Health check results:

journalctl -u dagster-healthcheck -n 20 --no-pager

Health Check

The health check script (/usr/local/bin/dagster-healthcheck.sh) runs every 5 minutes via dagster-healthcheck.timer. It checks that both dagster and dagster-code are active and logs one of:

  • OK: all Dagster services running
  • UNHEALTHY: <service> is not running

The check exits with code 1 if any service is down. Failed runs are visible in the journal.

Dagster Configuration

Dagster is configured via /var/dagster/home/dagster.yaml:

storage:
  sqlite:
    base_dir: /var/dagster/home

code_server:
  grpc:
    host: 127.0.0.1
    port: 4266

telemetry:
  enabled: false
  • Storage — run metadata is stored in SQLite under /var/dagster/home.
  • Code server — the daemon connects to the gRPC server on localhost port 4266.
  • Telemetry — disabled.

There is no webserver. All interaction with Dagster is through the CLI or the daemon's scheduled runs.

Troubleshooting

A service won't start

Check the journal for error details:

journalctl -u dagster-code -n 50 --no-pager

Common causes:

  • Missing .env file — the service won't start without it.

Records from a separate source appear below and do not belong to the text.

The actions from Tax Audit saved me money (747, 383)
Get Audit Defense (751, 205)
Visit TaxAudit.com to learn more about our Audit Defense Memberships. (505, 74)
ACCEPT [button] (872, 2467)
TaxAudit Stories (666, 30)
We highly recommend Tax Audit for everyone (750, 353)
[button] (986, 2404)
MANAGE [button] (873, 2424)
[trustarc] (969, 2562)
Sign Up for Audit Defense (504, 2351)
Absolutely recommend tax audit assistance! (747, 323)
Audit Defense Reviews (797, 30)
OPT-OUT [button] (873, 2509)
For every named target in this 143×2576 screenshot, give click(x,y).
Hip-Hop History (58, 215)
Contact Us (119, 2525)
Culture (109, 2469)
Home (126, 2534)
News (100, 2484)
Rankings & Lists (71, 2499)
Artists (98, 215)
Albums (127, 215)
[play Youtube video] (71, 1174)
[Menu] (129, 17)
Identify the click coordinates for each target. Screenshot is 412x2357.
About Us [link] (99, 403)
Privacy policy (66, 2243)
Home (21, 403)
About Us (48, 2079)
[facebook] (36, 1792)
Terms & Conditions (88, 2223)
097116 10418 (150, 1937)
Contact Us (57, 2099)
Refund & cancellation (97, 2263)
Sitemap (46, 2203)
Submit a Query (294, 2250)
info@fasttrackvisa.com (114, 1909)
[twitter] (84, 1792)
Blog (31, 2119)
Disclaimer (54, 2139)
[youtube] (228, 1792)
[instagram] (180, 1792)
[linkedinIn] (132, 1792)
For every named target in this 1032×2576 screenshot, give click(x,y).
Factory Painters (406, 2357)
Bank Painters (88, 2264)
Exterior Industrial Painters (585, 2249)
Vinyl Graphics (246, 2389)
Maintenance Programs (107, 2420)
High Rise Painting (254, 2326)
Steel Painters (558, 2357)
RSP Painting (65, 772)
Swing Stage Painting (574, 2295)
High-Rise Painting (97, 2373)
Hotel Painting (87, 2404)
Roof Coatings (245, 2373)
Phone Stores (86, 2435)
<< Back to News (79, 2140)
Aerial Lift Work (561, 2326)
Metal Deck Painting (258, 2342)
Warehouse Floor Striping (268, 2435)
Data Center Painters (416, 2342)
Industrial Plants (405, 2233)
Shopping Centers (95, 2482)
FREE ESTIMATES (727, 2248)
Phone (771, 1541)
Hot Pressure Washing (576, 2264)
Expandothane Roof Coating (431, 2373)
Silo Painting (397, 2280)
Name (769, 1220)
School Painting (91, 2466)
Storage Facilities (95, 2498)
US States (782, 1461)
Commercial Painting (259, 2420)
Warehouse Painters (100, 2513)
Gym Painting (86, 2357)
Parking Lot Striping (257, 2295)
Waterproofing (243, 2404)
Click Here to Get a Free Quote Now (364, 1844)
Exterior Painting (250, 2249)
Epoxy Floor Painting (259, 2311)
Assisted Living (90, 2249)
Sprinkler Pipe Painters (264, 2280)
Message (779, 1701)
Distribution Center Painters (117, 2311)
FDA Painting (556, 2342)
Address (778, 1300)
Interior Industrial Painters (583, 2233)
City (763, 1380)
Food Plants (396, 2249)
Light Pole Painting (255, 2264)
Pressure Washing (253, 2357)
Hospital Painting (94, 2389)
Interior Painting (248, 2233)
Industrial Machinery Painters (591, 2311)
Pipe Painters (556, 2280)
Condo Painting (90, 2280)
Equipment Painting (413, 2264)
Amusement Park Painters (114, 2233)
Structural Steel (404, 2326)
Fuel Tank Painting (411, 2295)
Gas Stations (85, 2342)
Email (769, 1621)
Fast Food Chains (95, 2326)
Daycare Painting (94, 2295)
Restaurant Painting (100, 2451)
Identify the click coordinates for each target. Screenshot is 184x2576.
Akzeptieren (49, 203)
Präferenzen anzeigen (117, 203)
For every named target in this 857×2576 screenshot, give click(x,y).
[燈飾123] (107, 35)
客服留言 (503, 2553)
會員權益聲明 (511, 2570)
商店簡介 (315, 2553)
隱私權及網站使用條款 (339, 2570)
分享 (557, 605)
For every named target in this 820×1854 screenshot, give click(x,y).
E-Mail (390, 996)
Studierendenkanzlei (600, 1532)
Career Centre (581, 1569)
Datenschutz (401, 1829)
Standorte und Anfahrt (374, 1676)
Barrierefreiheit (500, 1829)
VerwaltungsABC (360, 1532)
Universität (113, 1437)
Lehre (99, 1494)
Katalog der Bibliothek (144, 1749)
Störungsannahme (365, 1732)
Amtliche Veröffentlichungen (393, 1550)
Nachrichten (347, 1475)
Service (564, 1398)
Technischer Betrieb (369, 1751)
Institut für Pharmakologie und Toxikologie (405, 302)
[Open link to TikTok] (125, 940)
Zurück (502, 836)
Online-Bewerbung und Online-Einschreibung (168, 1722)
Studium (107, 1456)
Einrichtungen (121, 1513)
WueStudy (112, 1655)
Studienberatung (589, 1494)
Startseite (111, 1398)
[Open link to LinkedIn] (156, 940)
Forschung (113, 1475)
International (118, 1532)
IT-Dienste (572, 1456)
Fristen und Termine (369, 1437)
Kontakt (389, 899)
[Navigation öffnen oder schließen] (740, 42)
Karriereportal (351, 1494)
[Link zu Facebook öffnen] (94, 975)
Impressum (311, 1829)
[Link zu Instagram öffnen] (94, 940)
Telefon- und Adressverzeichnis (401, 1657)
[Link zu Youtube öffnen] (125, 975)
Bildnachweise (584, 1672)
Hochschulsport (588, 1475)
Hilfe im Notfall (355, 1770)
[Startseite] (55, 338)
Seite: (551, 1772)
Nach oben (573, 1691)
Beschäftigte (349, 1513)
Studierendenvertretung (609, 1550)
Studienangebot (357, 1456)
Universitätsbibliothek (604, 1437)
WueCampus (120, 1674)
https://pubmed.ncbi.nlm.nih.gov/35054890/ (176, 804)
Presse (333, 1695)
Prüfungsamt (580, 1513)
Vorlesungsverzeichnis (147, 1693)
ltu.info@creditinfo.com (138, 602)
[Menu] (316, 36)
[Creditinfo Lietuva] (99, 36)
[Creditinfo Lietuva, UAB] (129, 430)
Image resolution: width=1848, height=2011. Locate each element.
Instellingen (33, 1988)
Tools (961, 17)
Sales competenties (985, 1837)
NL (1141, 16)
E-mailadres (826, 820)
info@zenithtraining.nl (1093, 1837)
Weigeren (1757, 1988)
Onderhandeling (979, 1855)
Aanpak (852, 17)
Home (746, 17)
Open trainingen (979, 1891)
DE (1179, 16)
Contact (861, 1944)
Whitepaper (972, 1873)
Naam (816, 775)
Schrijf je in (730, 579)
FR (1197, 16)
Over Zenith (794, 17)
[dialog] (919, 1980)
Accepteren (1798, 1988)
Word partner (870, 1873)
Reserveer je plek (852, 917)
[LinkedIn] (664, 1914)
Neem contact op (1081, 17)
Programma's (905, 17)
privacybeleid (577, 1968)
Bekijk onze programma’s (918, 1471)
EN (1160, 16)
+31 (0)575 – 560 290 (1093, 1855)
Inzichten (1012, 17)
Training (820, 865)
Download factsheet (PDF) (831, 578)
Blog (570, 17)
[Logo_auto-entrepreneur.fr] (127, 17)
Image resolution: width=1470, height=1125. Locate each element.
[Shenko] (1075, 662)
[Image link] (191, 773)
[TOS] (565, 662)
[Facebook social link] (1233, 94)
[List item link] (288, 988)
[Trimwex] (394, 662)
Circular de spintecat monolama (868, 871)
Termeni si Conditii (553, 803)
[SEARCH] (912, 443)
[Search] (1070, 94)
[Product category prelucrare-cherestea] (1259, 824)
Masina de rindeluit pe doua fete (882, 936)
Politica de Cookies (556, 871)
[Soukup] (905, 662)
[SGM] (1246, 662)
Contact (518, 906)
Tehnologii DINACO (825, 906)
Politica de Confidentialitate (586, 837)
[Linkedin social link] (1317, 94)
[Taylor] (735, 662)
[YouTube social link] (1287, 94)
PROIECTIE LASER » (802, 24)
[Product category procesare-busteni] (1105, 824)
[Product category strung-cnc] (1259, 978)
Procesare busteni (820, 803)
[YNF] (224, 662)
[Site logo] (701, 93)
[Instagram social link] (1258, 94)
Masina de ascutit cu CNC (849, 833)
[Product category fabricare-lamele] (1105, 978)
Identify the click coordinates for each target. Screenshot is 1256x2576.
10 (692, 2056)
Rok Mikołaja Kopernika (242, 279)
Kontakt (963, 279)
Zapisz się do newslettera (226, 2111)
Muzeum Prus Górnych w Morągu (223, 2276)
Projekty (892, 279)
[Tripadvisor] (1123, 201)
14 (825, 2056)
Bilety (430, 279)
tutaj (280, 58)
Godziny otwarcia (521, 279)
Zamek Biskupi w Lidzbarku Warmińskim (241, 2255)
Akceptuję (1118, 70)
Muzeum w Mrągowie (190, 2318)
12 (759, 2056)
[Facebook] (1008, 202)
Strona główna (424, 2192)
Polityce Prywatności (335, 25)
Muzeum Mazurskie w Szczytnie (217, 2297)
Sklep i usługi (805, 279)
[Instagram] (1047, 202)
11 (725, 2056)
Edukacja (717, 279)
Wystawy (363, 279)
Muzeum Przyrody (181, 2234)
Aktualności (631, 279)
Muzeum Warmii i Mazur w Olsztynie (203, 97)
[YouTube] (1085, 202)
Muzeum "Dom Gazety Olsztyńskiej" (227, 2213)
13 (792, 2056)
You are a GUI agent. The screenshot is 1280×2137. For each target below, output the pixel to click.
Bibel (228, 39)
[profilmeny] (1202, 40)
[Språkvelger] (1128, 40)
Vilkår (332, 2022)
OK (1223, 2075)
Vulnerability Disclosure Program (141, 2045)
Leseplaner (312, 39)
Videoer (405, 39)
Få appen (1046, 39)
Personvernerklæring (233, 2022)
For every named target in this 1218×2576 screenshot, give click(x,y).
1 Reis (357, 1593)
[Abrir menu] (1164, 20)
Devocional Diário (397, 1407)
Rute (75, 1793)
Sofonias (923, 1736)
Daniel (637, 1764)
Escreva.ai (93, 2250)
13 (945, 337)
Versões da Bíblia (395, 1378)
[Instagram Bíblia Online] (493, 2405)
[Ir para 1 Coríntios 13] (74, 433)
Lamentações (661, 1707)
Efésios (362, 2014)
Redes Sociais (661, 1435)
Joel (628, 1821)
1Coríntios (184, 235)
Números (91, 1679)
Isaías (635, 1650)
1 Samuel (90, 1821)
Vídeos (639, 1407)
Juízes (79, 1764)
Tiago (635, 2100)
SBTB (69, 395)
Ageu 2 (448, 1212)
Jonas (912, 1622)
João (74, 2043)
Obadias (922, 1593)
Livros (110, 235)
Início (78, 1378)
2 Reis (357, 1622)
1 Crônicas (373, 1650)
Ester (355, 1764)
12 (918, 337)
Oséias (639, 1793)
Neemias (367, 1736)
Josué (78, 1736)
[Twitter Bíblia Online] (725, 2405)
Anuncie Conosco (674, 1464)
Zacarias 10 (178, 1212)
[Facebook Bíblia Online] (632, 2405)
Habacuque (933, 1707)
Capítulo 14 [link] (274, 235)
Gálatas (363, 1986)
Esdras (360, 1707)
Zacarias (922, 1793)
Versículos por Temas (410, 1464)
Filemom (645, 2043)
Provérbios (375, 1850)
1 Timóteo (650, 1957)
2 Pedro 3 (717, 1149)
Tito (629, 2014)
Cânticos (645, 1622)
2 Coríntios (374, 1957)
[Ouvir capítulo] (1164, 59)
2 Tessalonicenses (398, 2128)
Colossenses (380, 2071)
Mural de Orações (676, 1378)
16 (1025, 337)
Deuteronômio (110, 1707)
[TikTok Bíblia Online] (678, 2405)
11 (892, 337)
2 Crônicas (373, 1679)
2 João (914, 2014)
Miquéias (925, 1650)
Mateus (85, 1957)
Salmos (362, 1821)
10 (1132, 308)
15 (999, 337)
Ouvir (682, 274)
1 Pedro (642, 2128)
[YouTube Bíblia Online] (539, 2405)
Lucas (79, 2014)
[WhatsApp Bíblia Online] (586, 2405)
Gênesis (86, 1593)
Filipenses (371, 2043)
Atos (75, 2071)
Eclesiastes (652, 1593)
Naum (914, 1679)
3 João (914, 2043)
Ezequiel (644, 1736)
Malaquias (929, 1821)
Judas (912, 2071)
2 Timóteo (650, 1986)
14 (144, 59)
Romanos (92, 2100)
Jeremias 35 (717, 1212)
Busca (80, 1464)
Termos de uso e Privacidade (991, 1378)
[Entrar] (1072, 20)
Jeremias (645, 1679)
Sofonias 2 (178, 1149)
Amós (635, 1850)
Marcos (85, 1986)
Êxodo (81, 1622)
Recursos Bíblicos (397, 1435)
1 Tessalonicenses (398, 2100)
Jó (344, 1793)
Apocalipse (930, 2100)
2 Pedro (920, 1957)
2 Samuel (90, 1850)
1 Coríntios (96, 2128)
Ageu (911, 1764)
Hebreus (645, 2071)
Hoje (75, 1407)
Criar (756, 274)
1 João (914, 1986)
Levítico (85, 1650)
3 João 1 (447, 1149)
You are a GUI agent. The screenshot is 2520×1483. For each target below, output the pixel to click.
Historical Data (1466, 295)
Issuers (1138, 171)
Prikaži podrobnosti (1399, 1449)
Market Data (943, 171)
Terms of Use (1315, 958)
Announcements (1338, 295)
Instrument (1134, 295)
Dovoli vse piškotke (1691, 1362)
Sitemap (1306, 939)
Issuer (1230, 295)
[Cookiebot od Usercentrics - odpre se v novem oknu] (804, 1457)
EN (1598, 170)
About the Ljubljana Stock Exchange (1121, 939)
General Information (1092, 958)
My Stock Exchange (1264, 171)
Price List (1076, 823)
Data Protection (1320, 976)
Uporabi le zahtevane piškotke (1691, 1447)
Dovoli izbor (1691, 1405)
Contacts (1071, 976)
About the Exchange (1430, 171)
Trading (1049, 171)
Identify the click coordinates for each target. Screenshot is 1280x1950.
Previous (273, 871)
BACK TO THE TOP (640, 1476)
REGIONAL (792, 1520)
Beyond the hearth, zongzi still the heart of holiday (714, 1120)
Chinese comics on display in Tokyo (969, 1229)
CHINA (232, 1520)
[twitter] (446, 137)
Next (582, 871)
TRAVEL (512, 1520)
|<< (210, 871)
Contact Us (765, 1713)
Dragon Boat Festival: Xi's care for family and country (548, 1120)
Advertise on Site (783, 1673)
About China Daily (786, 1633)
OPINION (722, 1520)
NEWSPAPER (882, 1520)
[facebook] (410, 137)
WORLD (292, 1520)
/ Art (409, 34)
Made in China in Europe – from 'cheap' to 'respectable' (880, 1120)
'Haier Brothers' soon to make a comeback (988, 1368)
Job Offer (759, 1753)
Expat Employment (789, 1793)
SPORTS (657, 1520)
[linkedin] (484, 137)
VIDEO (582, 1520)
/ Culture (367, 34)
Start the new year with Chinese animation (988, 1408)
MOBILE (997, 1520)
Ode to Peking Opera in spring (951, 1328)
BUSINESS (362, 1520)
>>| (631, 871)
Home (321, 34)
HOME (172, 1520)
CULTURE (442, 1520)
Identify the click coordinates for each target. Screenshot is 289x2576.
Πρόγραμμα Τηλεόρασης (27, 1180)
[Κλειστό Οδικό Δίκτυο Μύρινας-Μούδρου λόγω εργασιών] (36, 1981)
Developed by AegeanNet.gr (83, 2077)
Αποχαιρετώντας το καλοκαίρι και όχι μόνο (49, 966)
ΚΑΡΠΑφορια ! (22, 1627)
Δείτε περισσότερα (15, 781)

Check that /home/dagster/data-platform/.env exists and is owned by dagster.
  • Port conflict — if something else is using port 4266, dagster-code will fail. Check with ss -tlnp | grep 4266.
  • Bad dependency install — run sudo -u dagster /home/dagster/.local/bin/uv sync to reinstall.

Health check reports UNHEALTHY

SSH into the VM and check which service is down:

sudo systemctl status dagster-code dagster

Restart the failed service. If the code server is down, restart both (the daemon depends on it).

Run metadata is corrupted

Dagster stores run data in SQLite. If the database becomes corrupted:

  1. Stop both services.
  2. Back up /var/dagster/home/.
  3. Delete the SQLite files and restart. Run history will be lost but the pipeline will resume on the next schedule.